A pcap is a transcript. Every packet that crossed the interface during the capture window, in order, with timestamps, with headers intact. Reading one without context is like reading a technical conversation in a language you partially understand: you can follow the broad shape, but the meaning is in the details, and the details require both the specification and the patience to compare what you are reading against what was supposed to happen.

Wireshark is the standard tool because it does the comparison for you: it parses each packet against the relevant protocol specification and shows you the fields, their values, and whether they are valid. For most purposes this is sufficient. For security research it is the starting point. Wireshark tells you what is there. The question is what is not there, what is there that should not be, and what the timing between packets reveals that the content does not.

What to look for first

Start with the conversation graph rather than the individual packets. Most captures contain multiple TCP streams, multiple DNS queries, possibly multiple protocols. Understanding the overall shape — how many distinct conversations are present, between which endpoints, initiated by whom — before you dive into a single packet saves the time you would otherwise spend reading packets out of context.

Retransmissions are worth noting. A TCP segment retransmitted once might be packet loss. Retransmitted several times, in a pattern, suggests something more deliberate — a sender that is not waiting for acknowledgement, or a receiver that is deliberately not acknowledging. The protocol machine on both sides is visible in the capture if you know what normal behaviour looks like and are prepared to read for deviations.

Unexpected fields: protocol header fields set to non-default values. IP options present when they should not be. TCP flags in combinations that are syntactically valid but semantically unusual — the SYN/FIN combination, the Christmas tree packet familiar from early IDS research. These are not always malicious, but they are always worth understanding. The question is whether they are there for a reason, and whether that reason is the one you would expect.

The dog that did not bark

The most instructive analysis of any packet capture I have done has been of what was absent rather than what was present. A TLS handshake that does not include the expected cipher suites. A DNS query that is never answered. An authentication exchange that completes without the challenge step that the protocol requires. The absence of an expected packet is not visible in the capture unless you know, from the specification, that it should be there.

This is why reading specifications is not optional for this kind of work. The pcap tells you what happened. The specification tells you what was supposed to happen. The gap between the two is the finding, or the lead to the finding, or occasionally the explanation for behaviour that looked suspicious but was actually correct. You need both documents open at once.

Timing as signal

The timestamps in a packet capture are often more informative than the content. A request and response with a 300-millisecond round-trip time tells you something about where the server is. A sequence of requests with suspiciously regular 50-millisecond spacing tells you something about whether they were issued by a human. A protocol exchange that proceeds without the expected pauses for processing tells you something about whether it was replayed from a recording rather than generated fresh.

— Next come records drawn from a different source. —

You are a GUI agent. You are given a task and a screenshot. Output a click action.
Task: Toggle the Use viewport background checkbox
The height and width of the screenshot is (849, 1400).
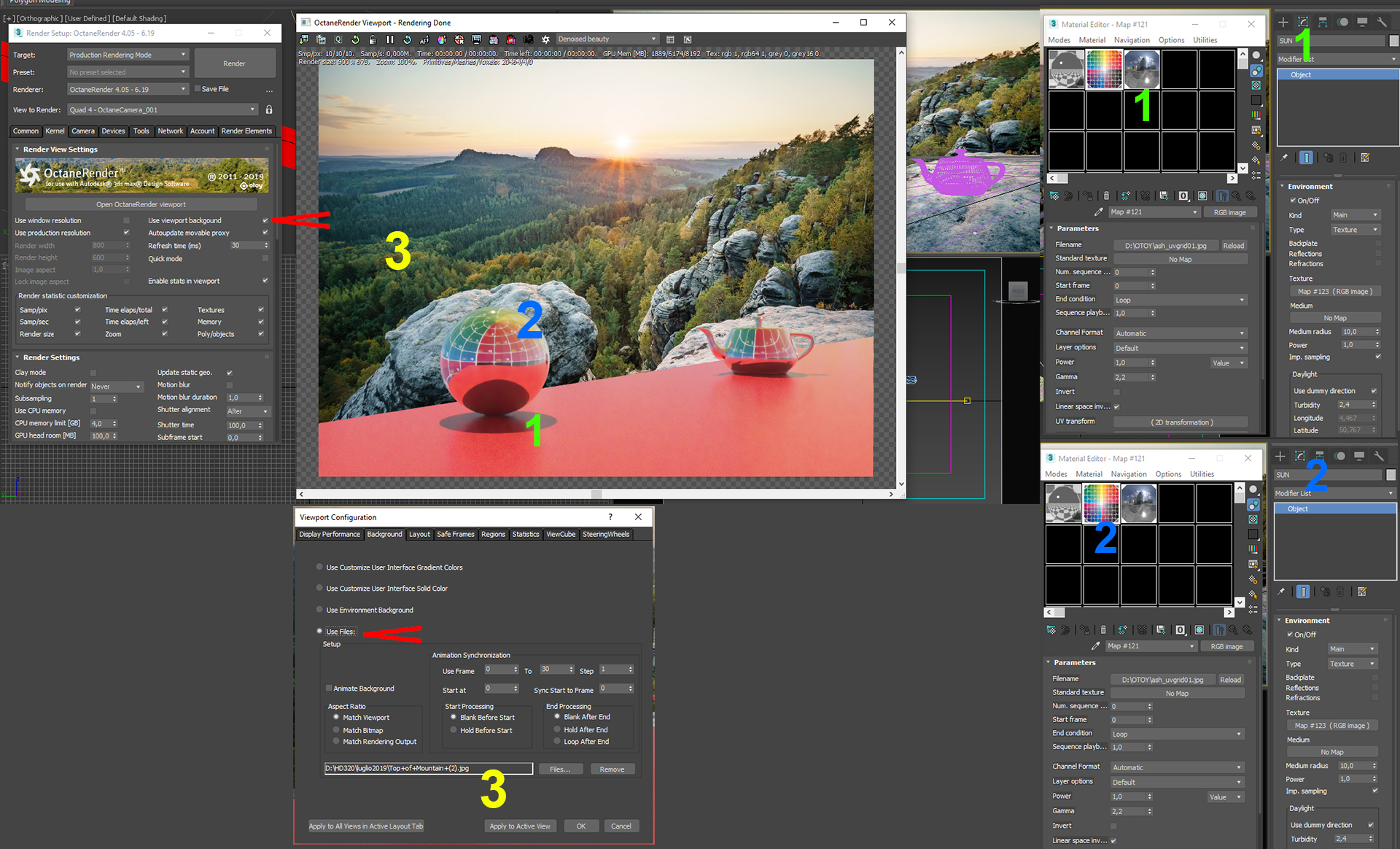(265, 220)
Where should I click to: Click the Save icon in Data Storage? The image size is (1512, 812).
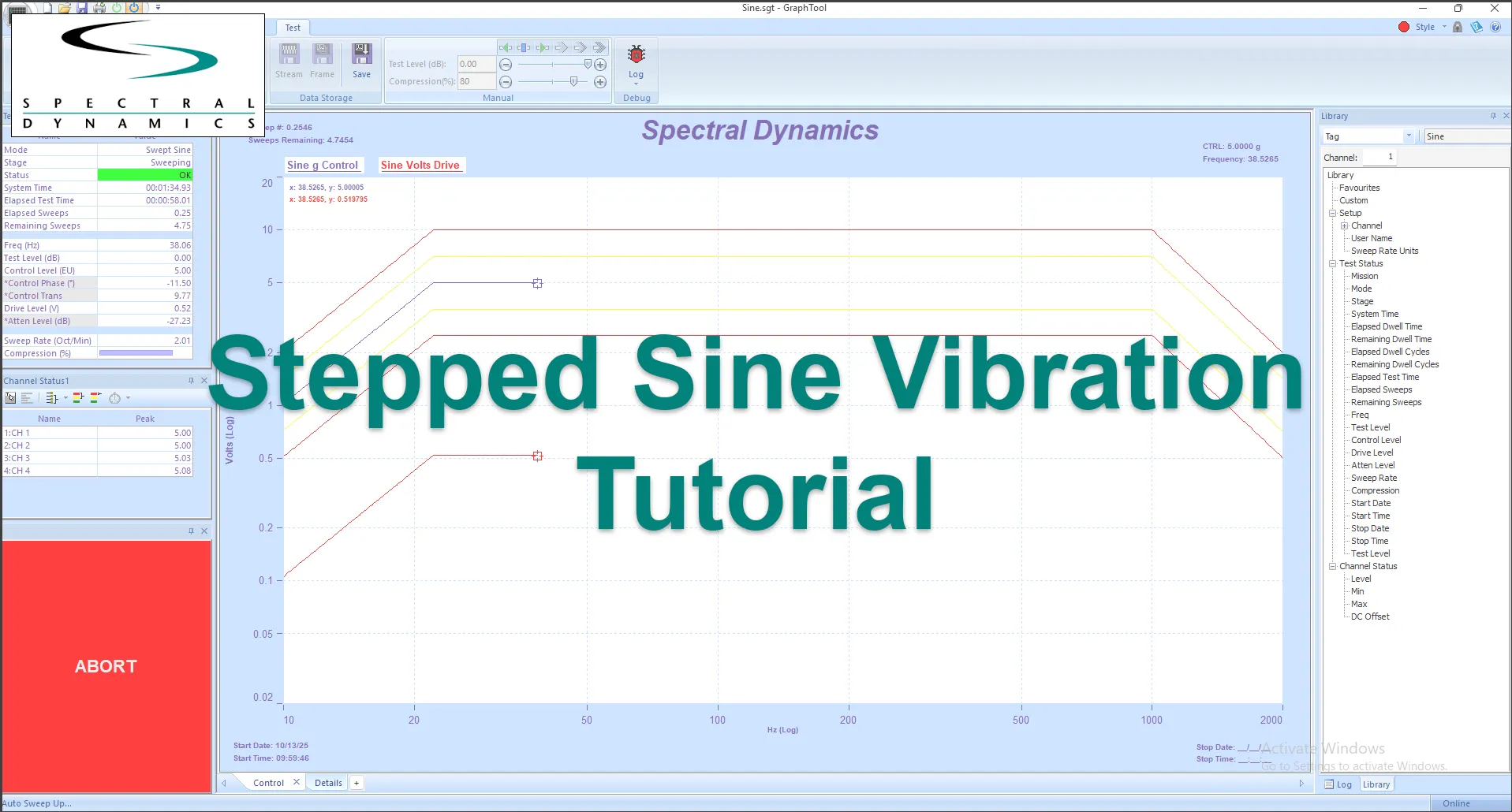(361, 55)
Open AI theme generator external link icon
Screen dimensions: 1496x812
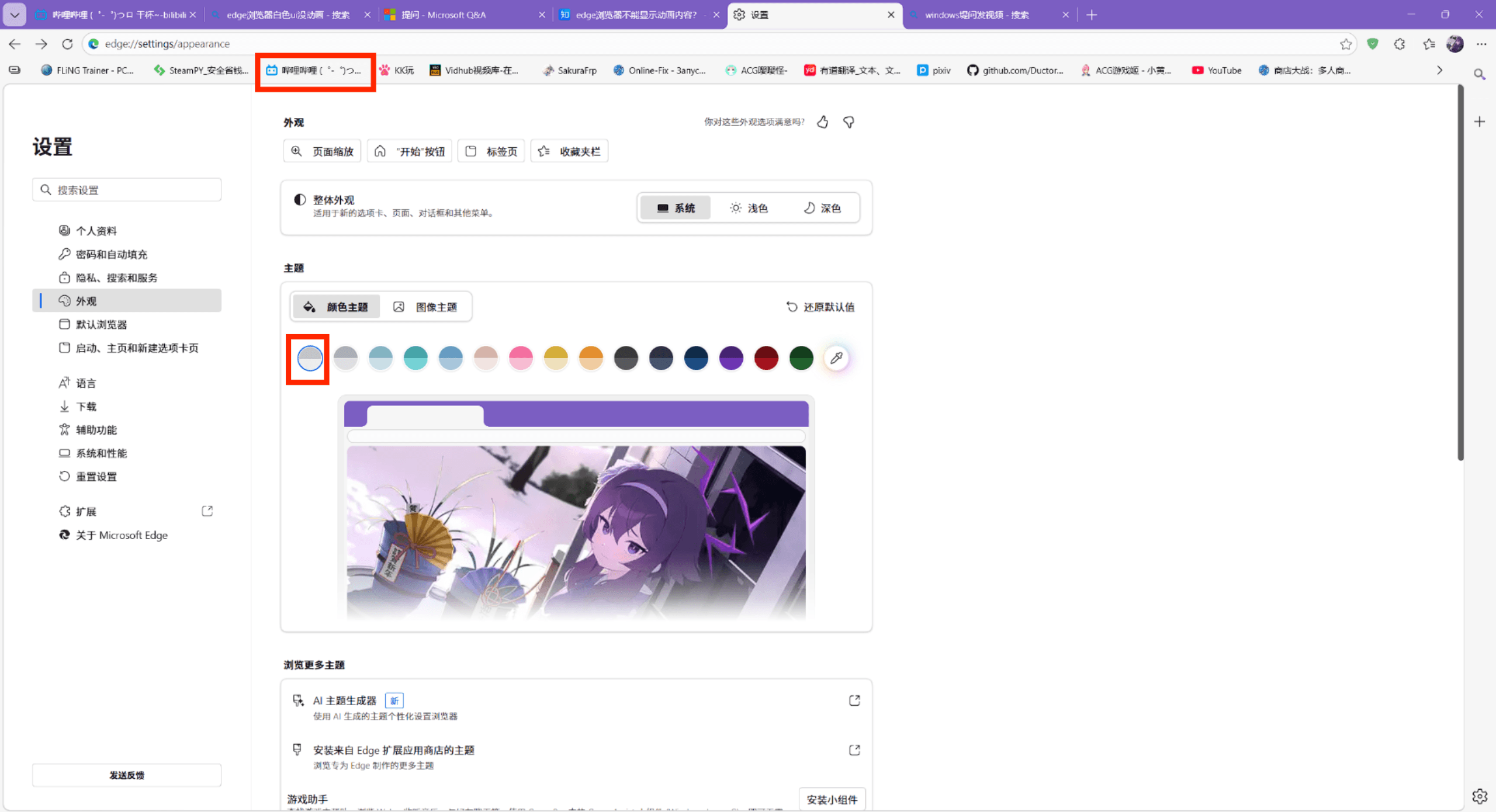coord(854,700)
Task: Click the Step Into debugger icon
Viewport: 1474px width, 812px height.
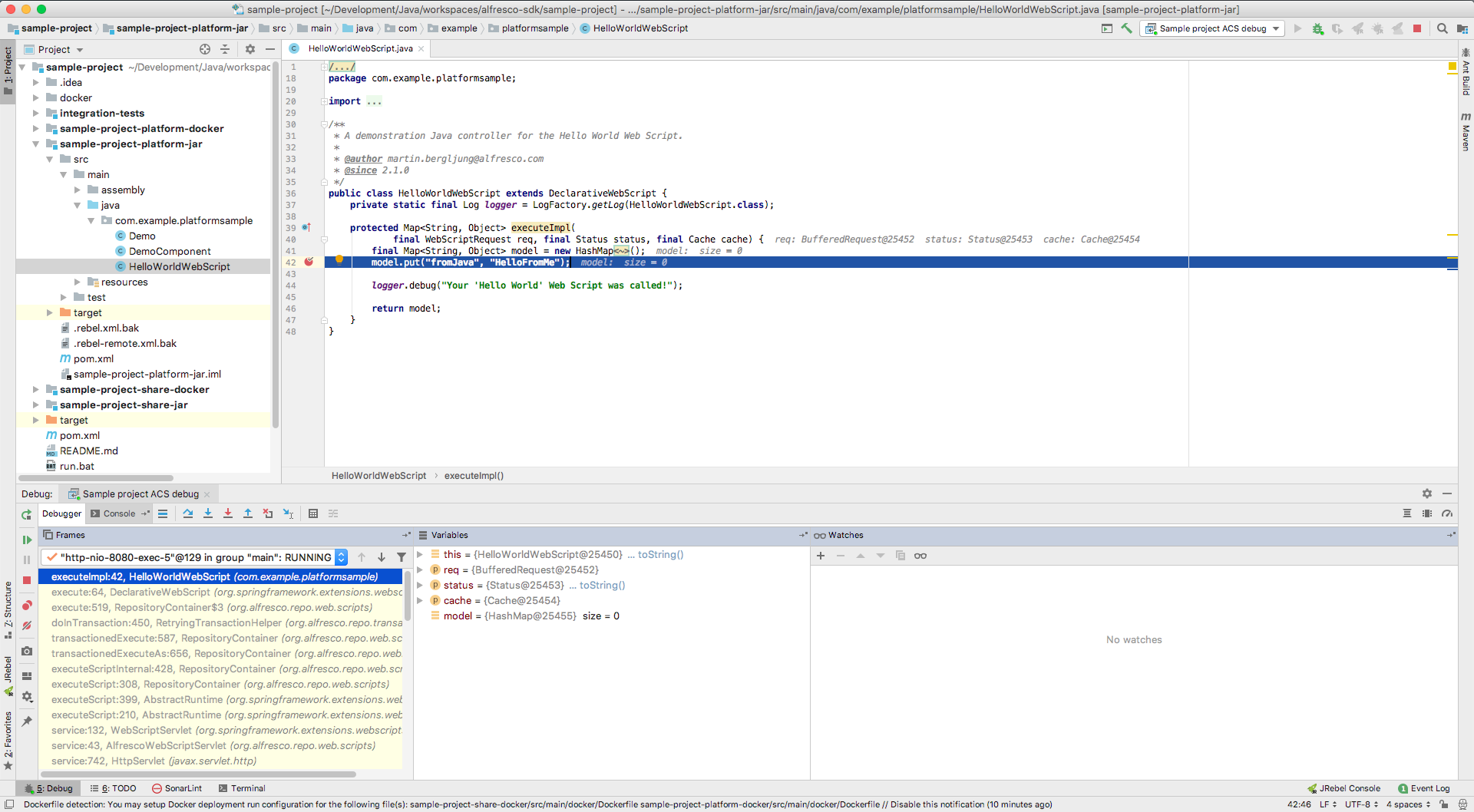Action: tap(208, 513)
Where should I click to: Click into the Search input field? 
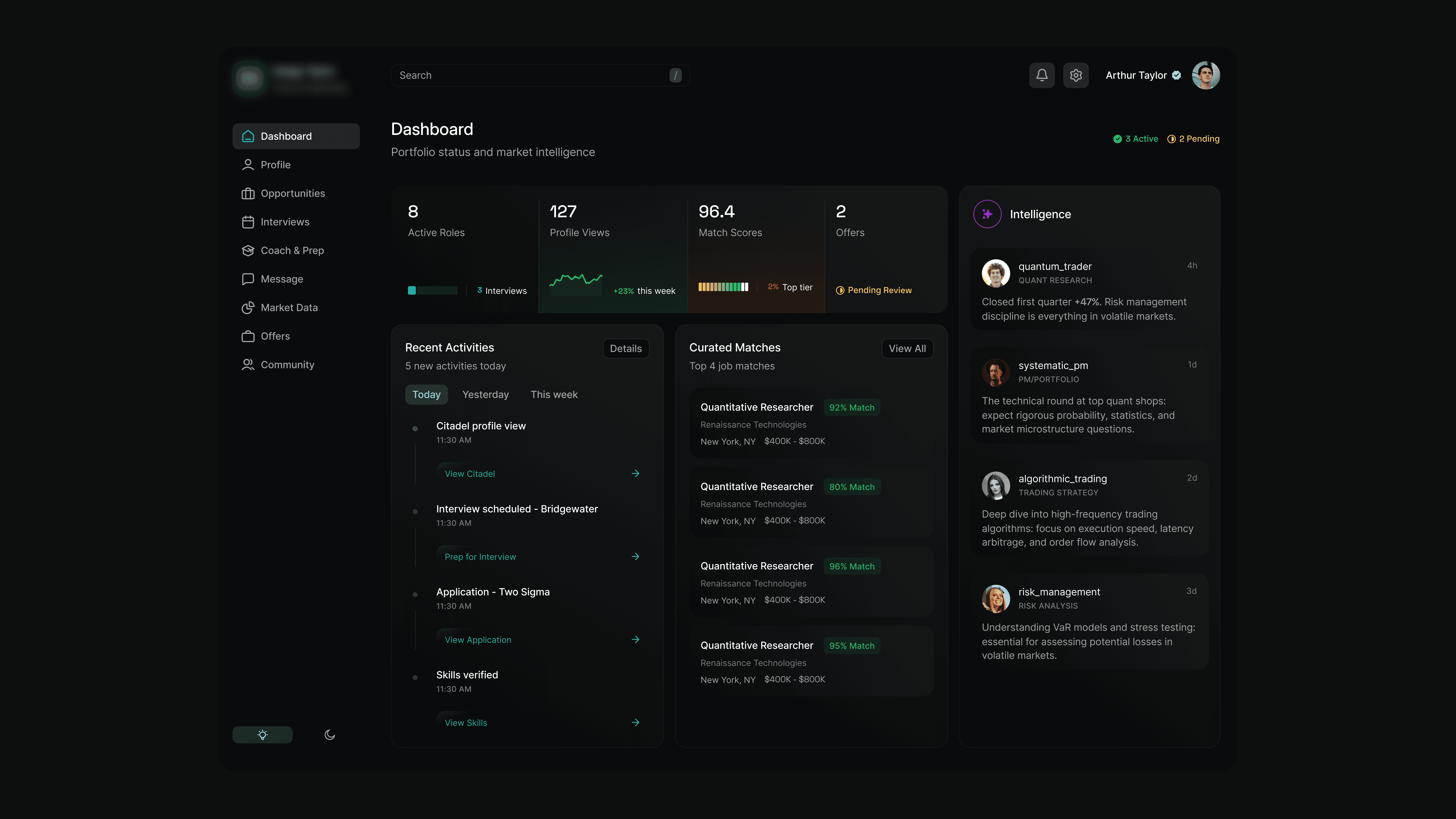531,75
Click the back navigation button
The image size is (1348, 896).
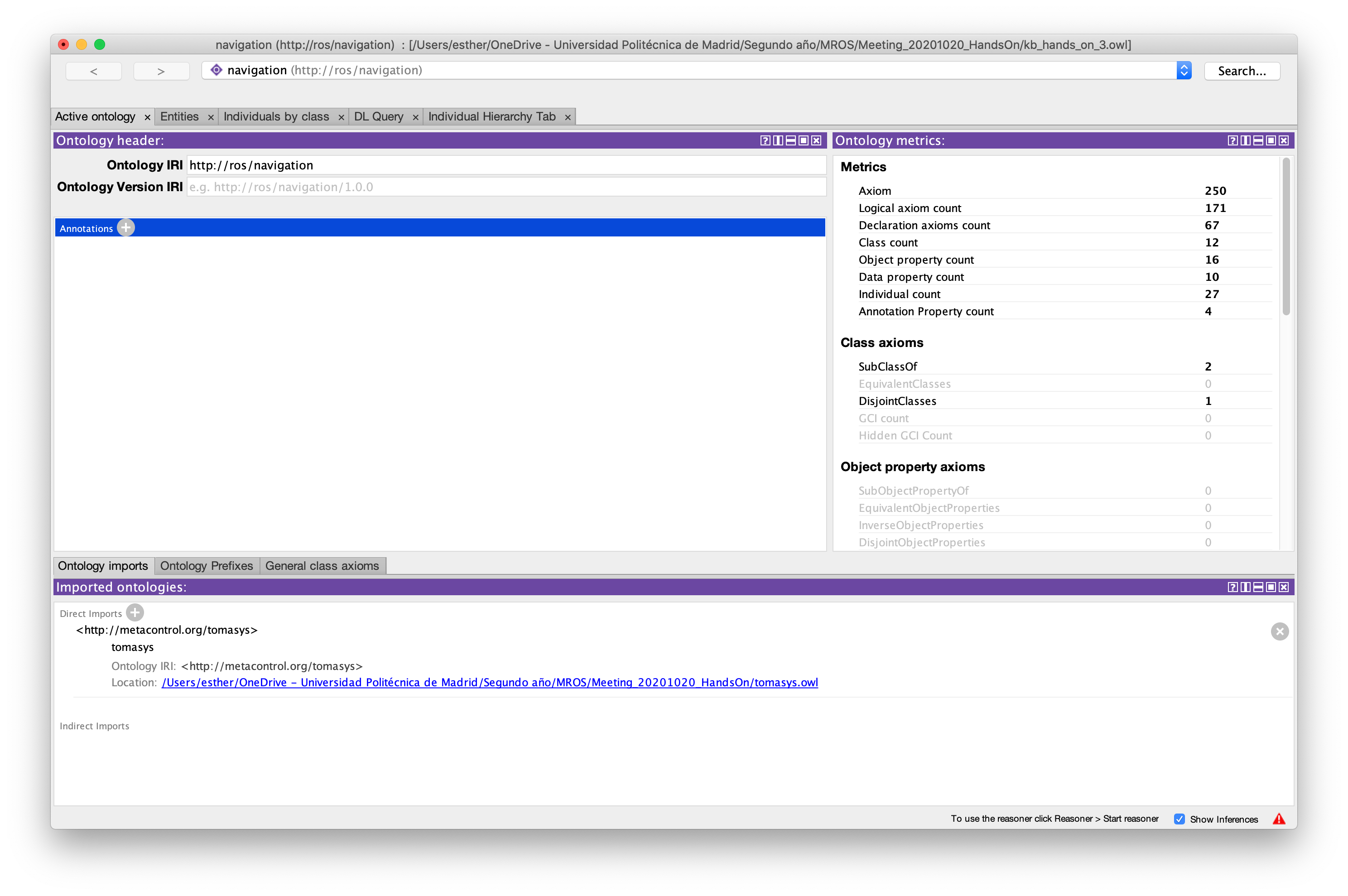94,71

TfL contactless payment transactions complete in under 300 milliseconds — that constraint is architectural, not incidental, because a gate that holds you for longer than that creates a queue. Reading the pcap for an EMV transaction requires understanding that timing constraint and reading each packet against it. The specification tells you what each message is. The timing tells you whether the implementation respects the design.

A packet capture is a record of a conversation — its content, its timing, and its silences. The interesting conversations are rarely the ones that follow the protocol correctly. The PING that reveals something is usually the one that arrives fractionally late, or not at all.